[Task to complete]: Reproduce the passage of the Rob Bell interview starting at "Rob Bell: Drawing" and ending at "Everything Is Spiritual.", word for word.

[[ Provided text, beginning ]]

Rob Bell: Drawing Cosmic and Personal Connections

(photo: Logan Rice)

Rob Bell is the author of 10 bestselling books, including Love Wins, The Zimzum of Love and What Is the Bible? He hosts a weekly podcast, the RobCast, and regularly runs workshops addressing the big questions of life. Everything Is Spiritual (St. Martin's Press) is his exploration of how the personal journey of each human being ties into the life of the cosmos. Bell lives in Los Angeles with his wife, Kristen, and their three kids.

Tell us about the process for writing Everything Is Spiritual.

I had done several speaking tours about this material. They were about the massiveness of the universe--quantum physics, 13.8 billion years of expansion--and how growth, personal evolution, becoming a better person, is also somehow about expansion. What we're learning about the universe and how a human being grows kept merging.

I was getting ready to write my next book, which was going to be another round of Big Ideas, about how mysterious everything is. But it had a certain flatness to it, and I started to wonder: Where do these ideas come from? Why do I have this deep, abiding sense of exploration about life? Why does everything just keep getting more interesting? I started going back to the ideas and wondered: Where did I first come across that? What was it like when I first stumbled into that? That book became a memoir of ideas and personal evolution. It started to become about me, but also about everyone. And I did not expect the quantum physics! But it's in there.

The book is not exactly linear, but it does trace your journey from curious teenager to megachurch pastor to a man who's seeking and building something new. How do you think your story will resonate with readers?

[[ Provided text, end ]]
[[ The data, beginning ]]

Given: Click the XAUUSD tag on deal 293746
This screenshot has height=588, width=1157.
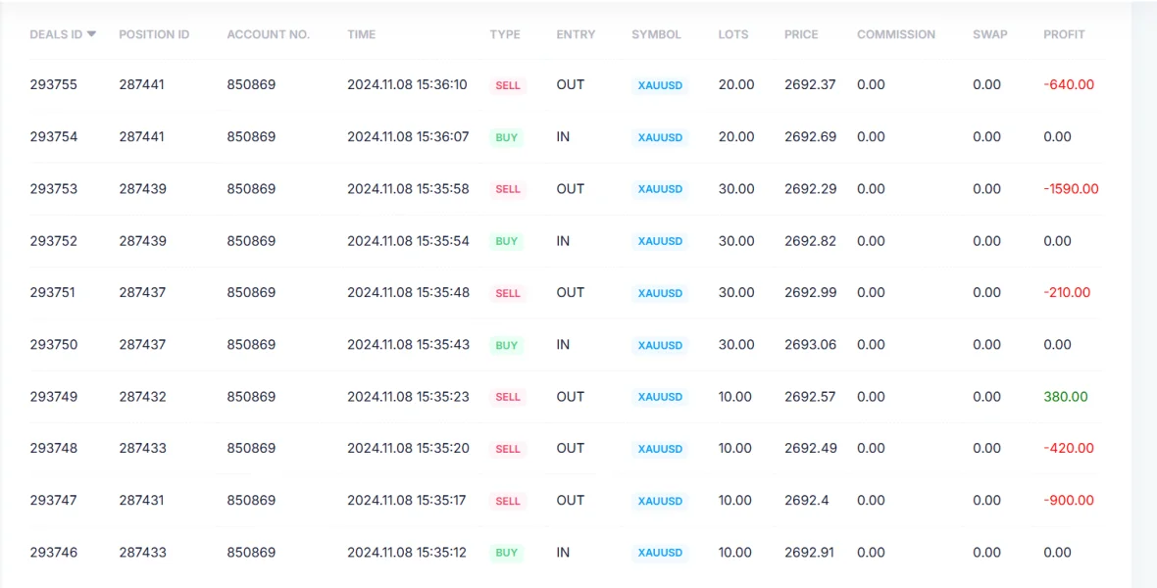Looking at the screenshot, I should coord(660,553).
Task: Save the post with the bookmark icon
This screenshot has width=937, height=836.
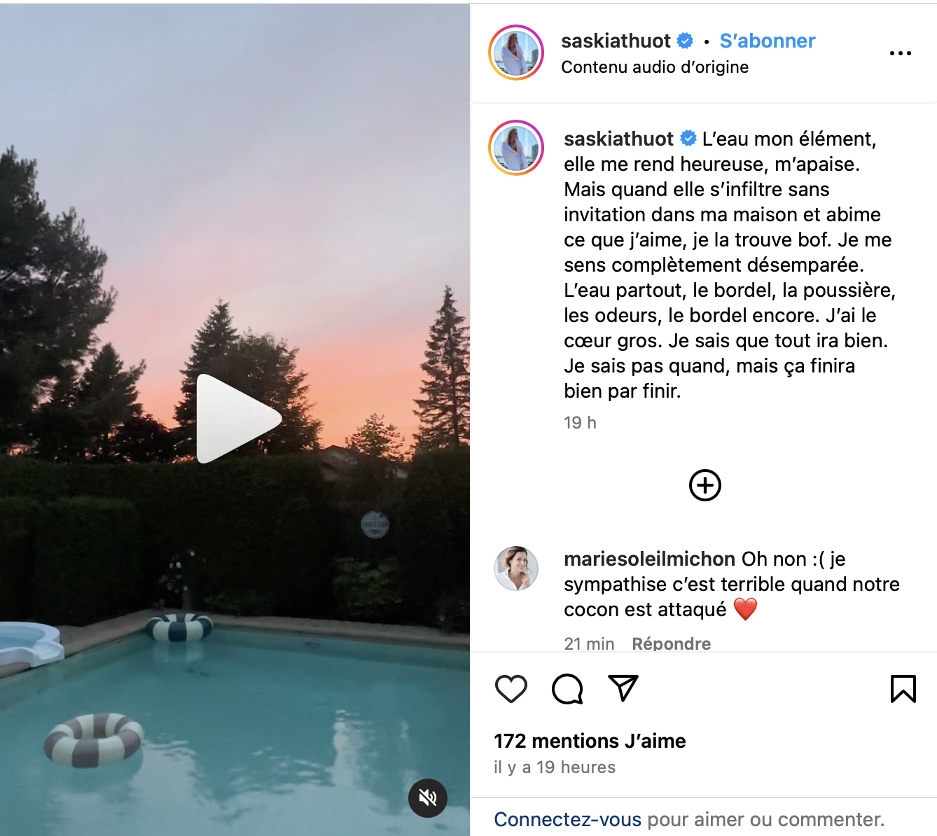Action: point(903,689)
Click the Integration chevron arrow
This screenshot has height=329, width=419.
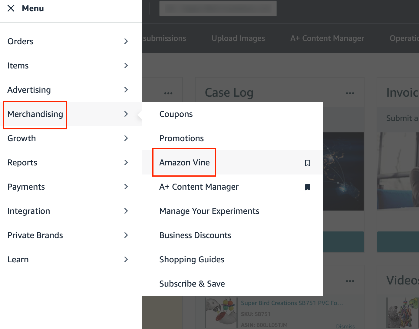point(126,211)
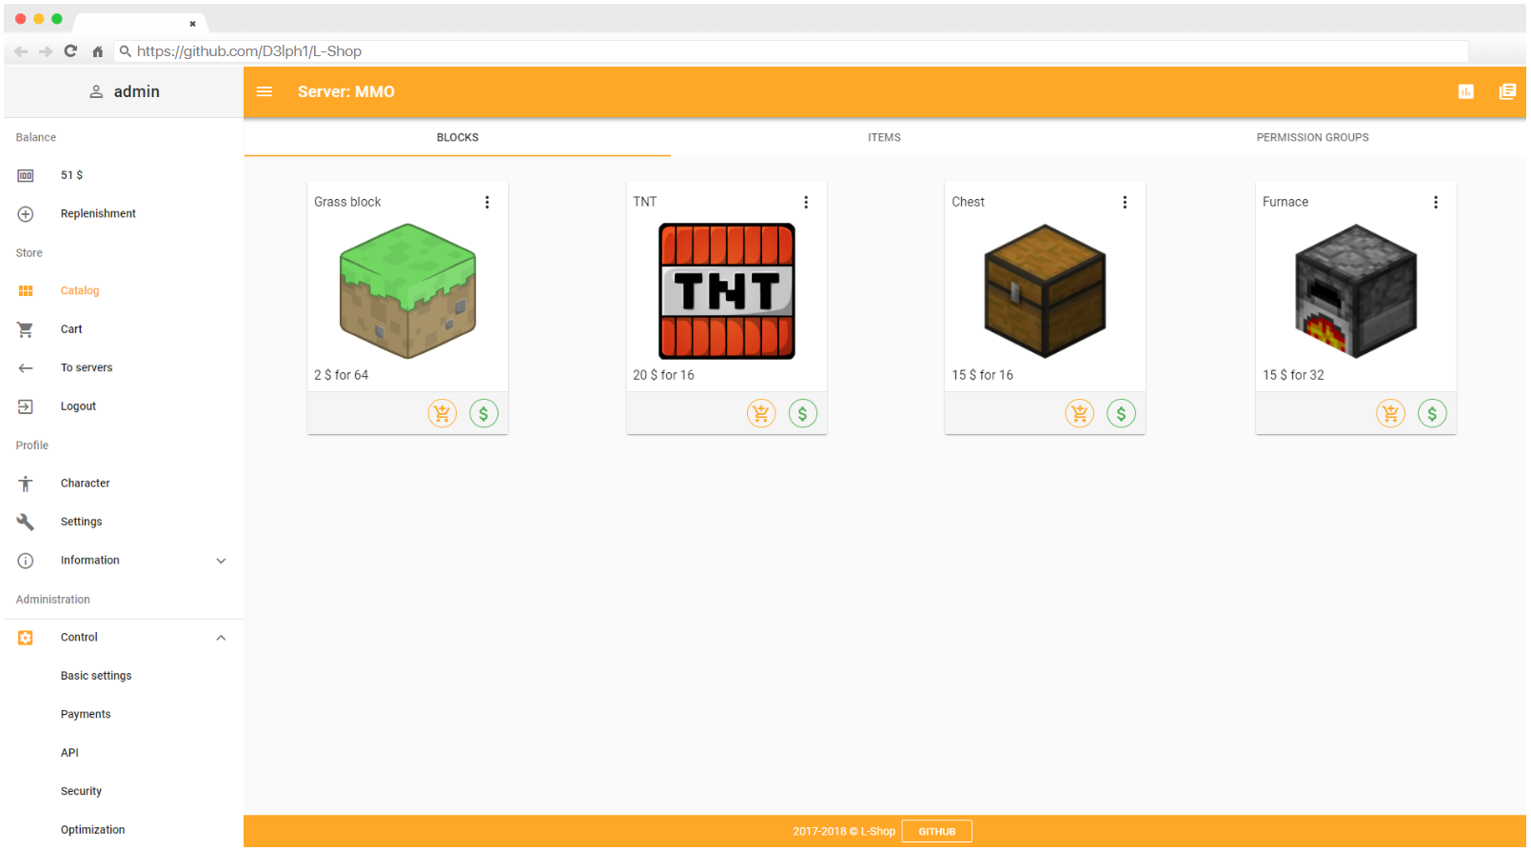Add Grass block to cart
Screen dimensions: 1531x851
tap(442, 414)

[[ The data, end ]]

[Worked solution]:
Rob Bell: Drawing Cosmic and Personal Connections

(photo: Logan Rice)

Rob Bell is the author of 10 bestselling books, including Love Wins, The Zimzum of Love and What Is the Bible? He hosts a weekly podcast, the RobCast, and regularly runs workshops addressing the big questions of life. Everything Is Spiritual (St. Martin's Press) is his exploration of how the personal journey of each human being ties into the life of the cosmos. Bell lives in Los Angeles with his wife, Kristen, and their three kids.

Tell us about the process for writing Everything Is Spiritual.